The Boston Celtics Should Not Move Up in the Draft


The Boston Celtics are better off with their two first round picks at 16 and 28 than trading assets for a lottery pick. The 2015 NBA Entry Draft is extremely top-heavy, specifically the top three picks, and after that there is a pretty diverse spread of talent at each position.

I, like most Celtics fans, would love to see Willie Cauley-Stein come to Boston, but I don’t think that it is a risk the Celtics should take. It would cost them at least both of their first round picks, or potentially one of the two increasingly valuable Brooklyn first round picks. Brooklyn, being one of the few teams in the Eastern Conference that is showing no signs of improving their roster this offseason, has picks that are all-but guaranteed to be top 10 and likely even top five.

_Data shown_:
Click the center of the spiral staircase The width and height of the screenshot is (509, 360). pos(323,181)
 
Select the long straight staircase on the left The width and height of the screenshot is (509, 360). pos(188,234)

_The tasks_:
A – List every number written in digits in the article about the Celtics and the draft.
B – Edit the article about the Celtics and the draft, starting at "The Boston Celtics are" and ending at "at each position.", so that "top-five pick" takes the place of "lottery pick".
The data plays no part in what comes next.

_Task results_:
A – 16, 28, 2015, 10

B –
The Boston Celtics are better off with their two first round picks at 16 and 28 than trading assets for a top-five pick. The 2015 NBA Entry Draft is extremely top-heavy, specifically the top three picks, and after that there is a pretty diverse spread of talent at each position.